GOAL =
Count the lines in the records below that contain the string "width", matching case exactly, and reply with the number alone.

## START MATERIAL SUPPLIED

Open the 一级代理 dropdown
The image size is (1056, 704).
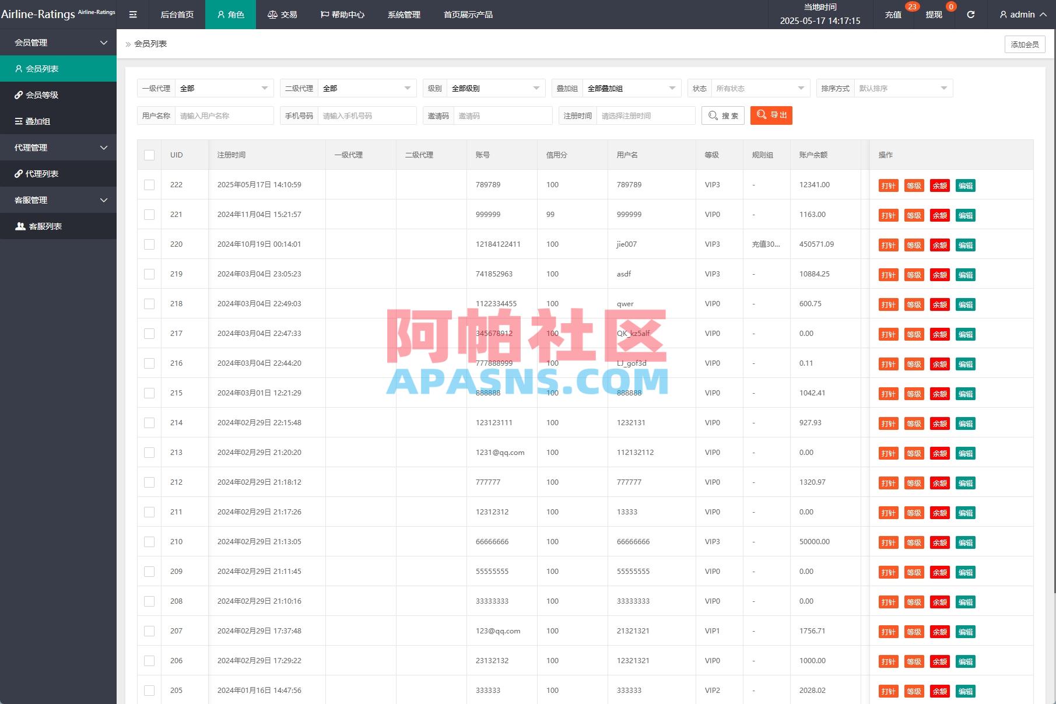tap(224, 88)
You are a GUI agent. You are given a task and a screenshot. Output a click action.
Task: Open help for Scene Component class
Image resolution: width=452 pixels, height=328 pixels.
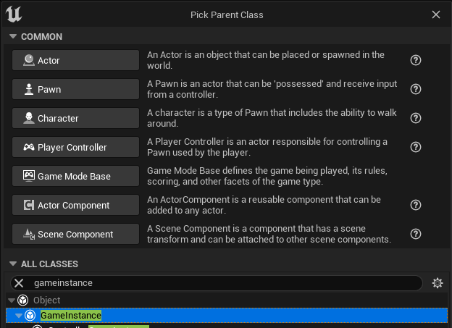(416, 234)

## END MATERIAL SUPPLIED
## START MATERIAL SUPPLIED

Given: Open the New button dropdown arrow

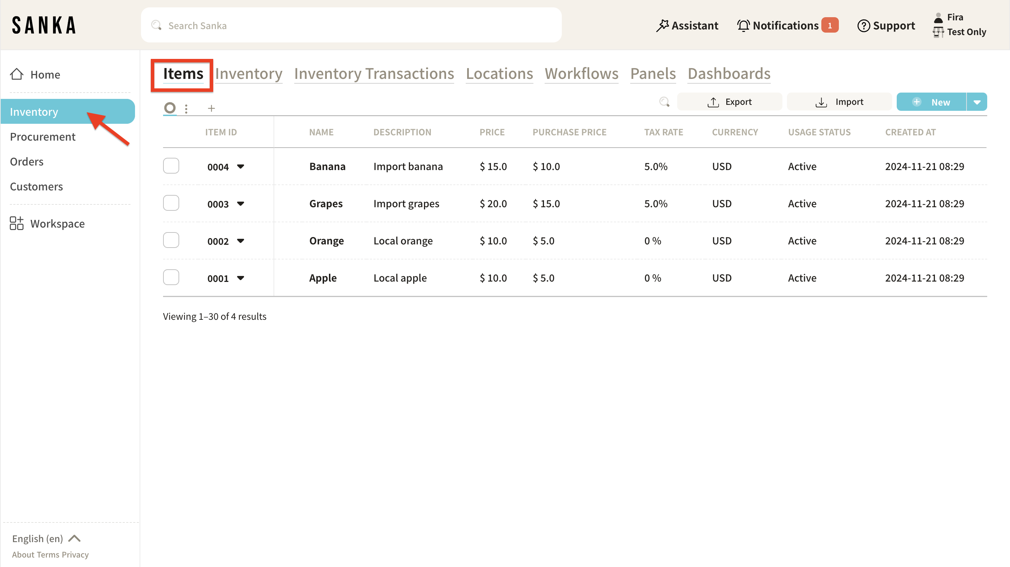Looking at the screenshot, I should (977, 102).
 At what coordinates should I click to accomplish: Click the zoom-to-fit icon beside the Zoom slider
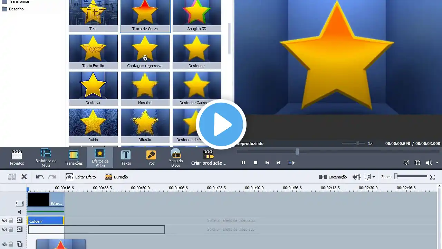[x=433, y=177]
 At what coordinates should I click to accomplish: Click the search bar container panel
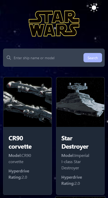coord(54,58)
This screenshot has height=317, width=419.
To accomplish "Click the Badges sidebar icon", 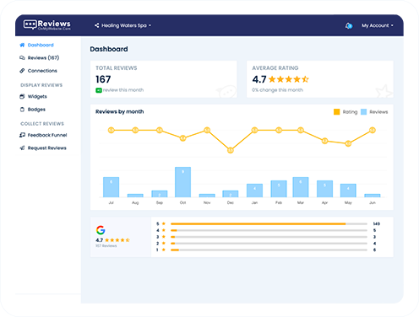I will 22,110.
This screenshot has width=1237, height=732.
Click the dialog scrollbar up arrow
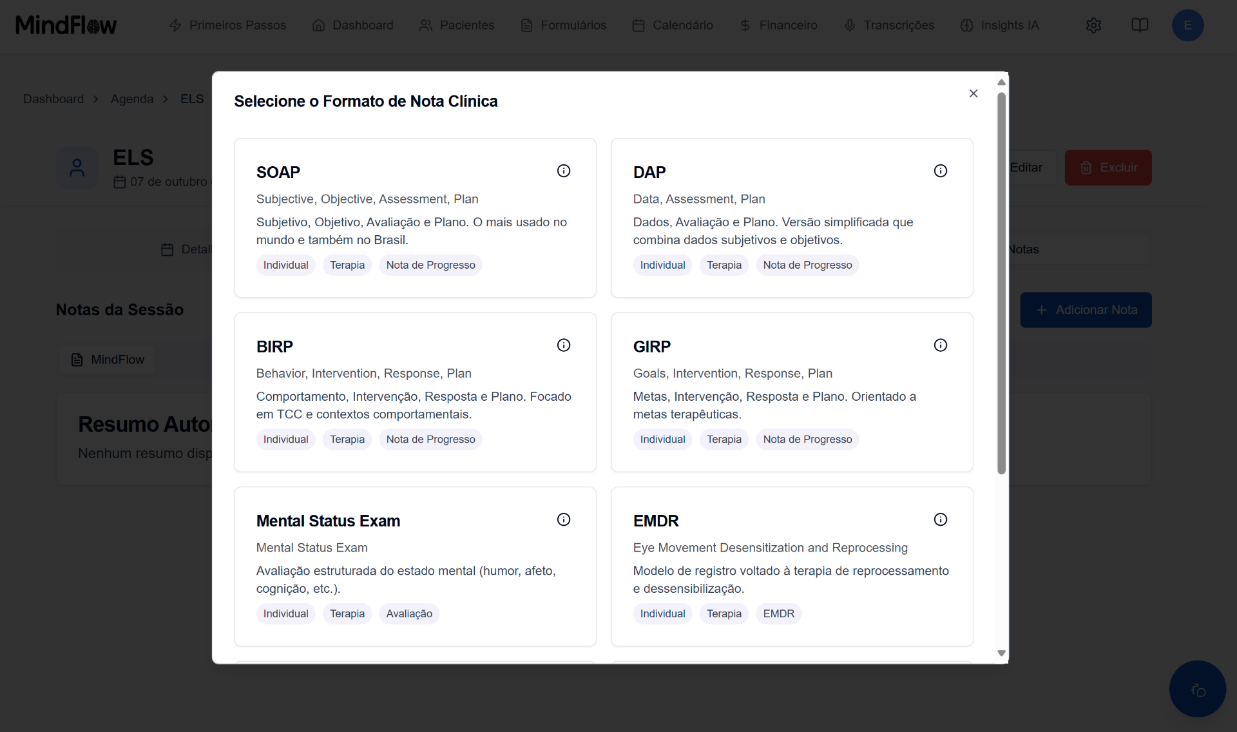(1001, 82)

## END MATERIAL SUPPLIED

THE RESULT =
3